本社の秘書課に配属されて3週間。以前の総務では工場全体へ向けた業務だったものを、ここでは役員の周りに向けての業務に切り替えたという気分だ。業務内容にそう大きな違いを感じていないが、一番の違いはスニーカー勤務でなくなったこと。

4.5センチのチャンキーヒールのパンプスはヒールが太く安定感があるだけでなく、静音ラバーをヒールに付けてもらってカツカツと音が出ないようにしている。これをアプリコットとブラックの2色で交互に履いて出勤する。念のため、スニーカーをロッカーに忍ばせてはいるけれど、一応走れるパンプスで業務をこなす。

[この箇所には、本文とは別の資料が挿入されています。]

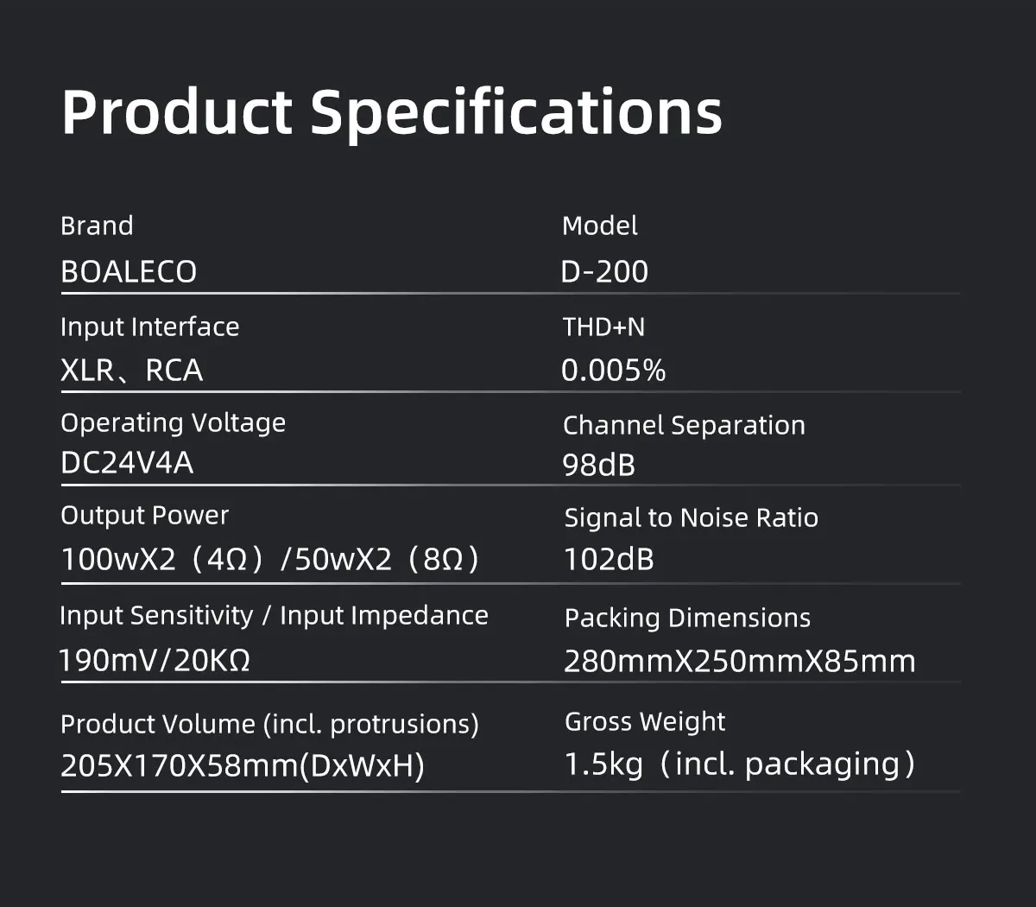1036x907 pixels.
Task: Click the Input Interface label
Action: coord(150,327)
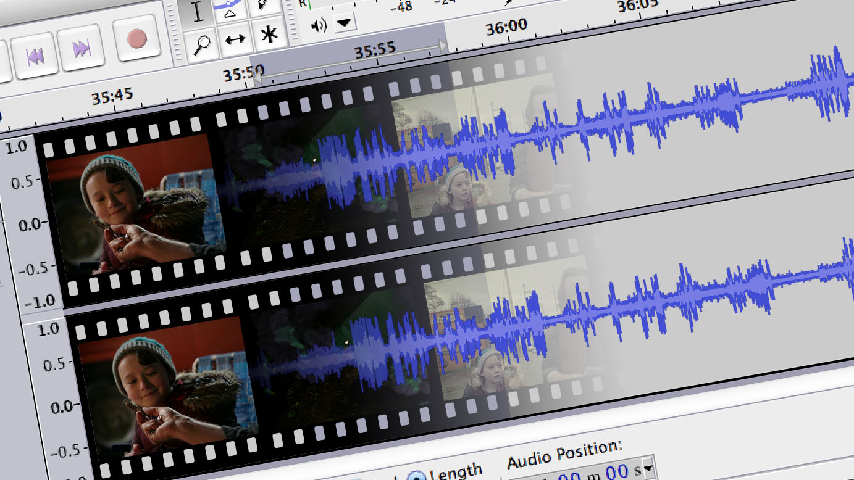The height and width of the screenshot is (480, 854).
Task: Select the Zoom magnifier tool
Action: pyautogui.click(x=202, y=44)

ちなみに、このパンプスは友人の美雪と美冬から教えてもらったものだ。8,300円という価格ながら快適で、走れるパンプスは優れものだと感激して、初めて履いた日には二人にメッセージを送った。

秘書課の方々はとても親切に業務を教えて下さったし

「小野田さんっていうのは社長を意識しちゃうから名前で呼んでも構わない?私、工場の人から‘リンちゃん’ていう呼び方を聞いていていいなぁと思っているんだけれど…」

とグループの中でも最年長らしき香川さんに言われ

「はい、リンでも鈴でも大丈夫です」

と‘リン’呼びが定着している。小野田がいるとやりにくいと思うけど、皆さんが普通に接して下さるところが嬉しい。